AUSTIN – The University of Texas System Board of Regents today (April 16) named Dr. David L. Callender as the sole finalist for the position of president of The University of Texas Medical Branch at Galveston.
The action came during a special called meeting of the UT System Board of Regents in which four candidates were interviewed, and comes less than a week after the applicants met with the UTMB community in Galveston in a series of campus visits.
Dr. Callender is currently associate vice chancellor and chief executive officer of the UCLA Hospital System in Los Angeles. He also is an adjunct professor of surgery at the UCLA David Geffen School of Medicine and is a member of the governing board of the University Health Consortium. Dr. Callender previously held numerous positions at The University of Texas M. D. Anderson Cancer Center, including executive vice president and chief operating officer, vice president for clinical programs and medical director of the center’s Physicians Referral Service.
He holds a bachelor’s degree from Midwestern State University, a medical degree from Baylor College of Medicine and an M.B.A. from the University of Houston.
"Dr. Callender is a distinguished leader capable of leading UTMB during this special time of transition. He has an excellent background in teaching and research and has demonstrated a keen ability to administer large, complex medical institutions,” Regents’ Chairman James R. Huffines said.
“The selection of finalists for the presidency of UTMB has been undertaken by the board with a full awareness that the appointment of a new president for any of our 15 institutions is one of the most important decisions that we will make," Huffines added.

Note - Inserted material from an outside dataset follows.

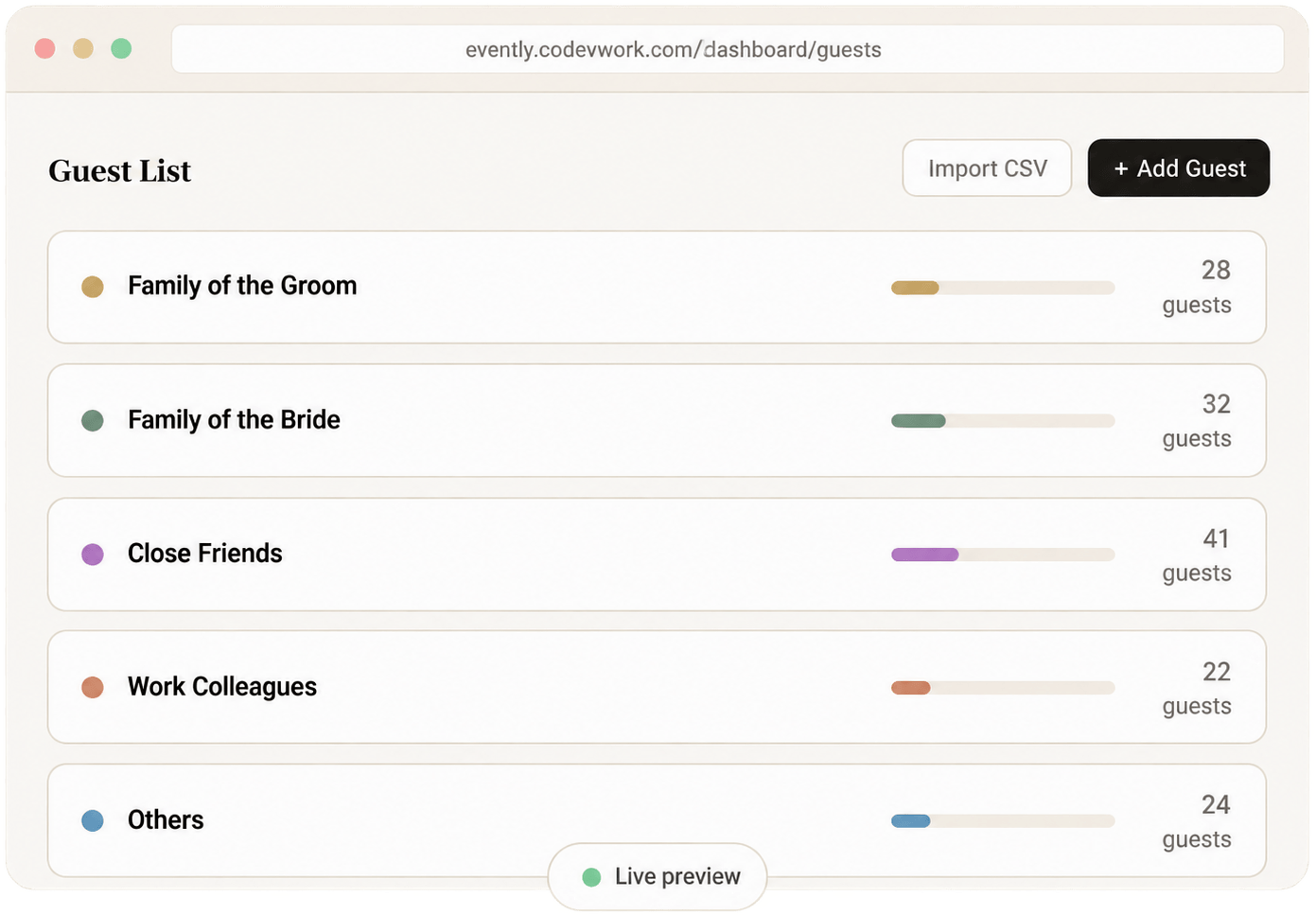Click the green dot beside Family of the Bride

pos(93,420)
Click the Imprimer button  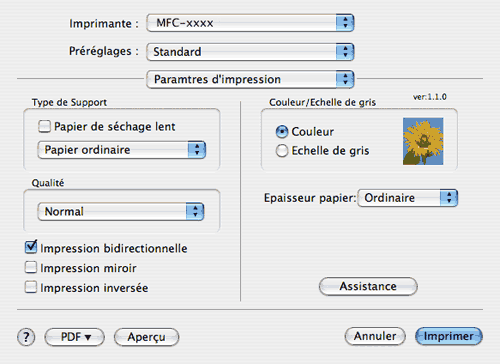pyautogui.click(x=449, y=336)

“The Board of Regents has selected an outstanding finalist from among an extraordinary group of candidates, and on behalf of the presidential search advisory committee and the UT System I would like to thank all the candidates who have taken part in this lengthy and detailed process,” said Dr. Kenneth I. Shine, executive vice chancellor for health affairs and chair of the presidential search committee.
Regents interviewed a short list of four candidates, who were narrowed from an original pool of more than 25 nominees and applicants from across the country. The newly appointed president will succeed Dr. John D. Stobo, who announced last year that he plans to retire by Aug. 31.

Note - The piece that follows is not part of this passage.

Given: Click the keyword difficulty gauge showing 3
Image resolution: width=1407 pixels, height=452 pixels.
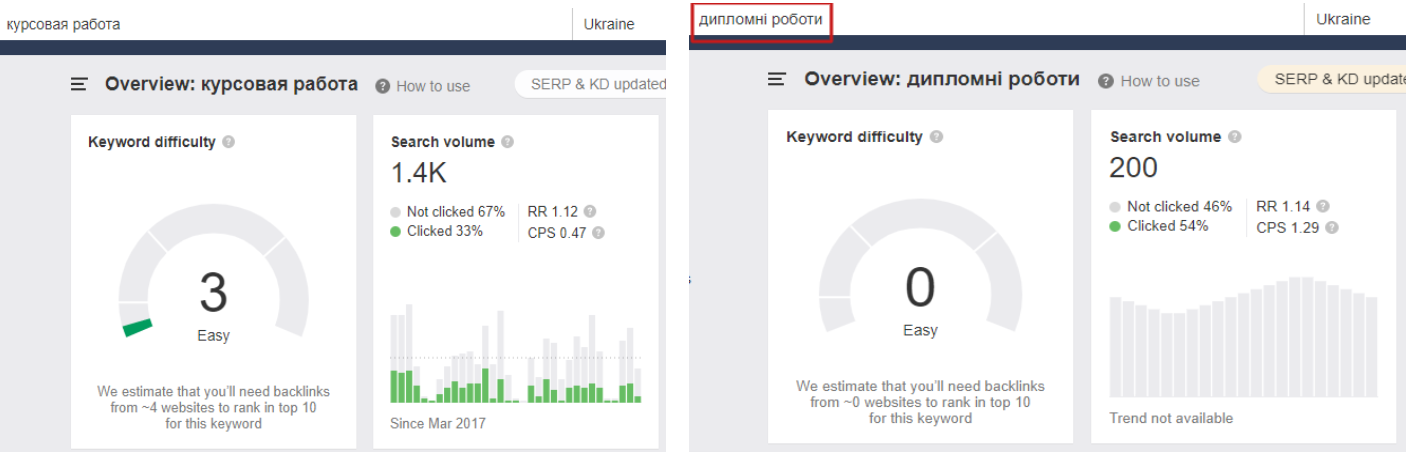Looking at the screenshot, I should [x=213, y=275].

The board is scheduled to finalize its selection at its next quarterly meeting on May 9-10 in Austin.
UTMB is dedicated to educating health science professionals and researchers, caring for patients and advancing human health through research. Established in 1891 as the University of Texas Medical Department, UTMB has grown from one building, 23 students and 13 faculty members to a modern health science center with more than 70 major buildings, more than 2,900 students and house staff and more than 1,000 faculty.
The 84-acre campus includes four health sciences schools, three institutes for advanced study, a major medical library, a network of hospitals and clinics that provide a full range of primary and specialized medical care, an affiliated Shriners Burn Hospital and numerous research facilities that include the only full-sized maximum containment laboratory for the safe study of infectious diseases. In addition, UTMB is home to one of only two national biocontainment laboratories – and the only national lab in Texas – currently under construction.
UTMB is one of six health and nine academic institutions that make up The University of Texas System, one of the nation’s largest higher education systems. The UT System educates and trains three-fourths of the state's health care professionals annually and confers one-third of the state's undergraduate degrees. The UT System has an annual operating budget of $10 billion and has more than 76,000 employees, making it one of the largest employers in the state.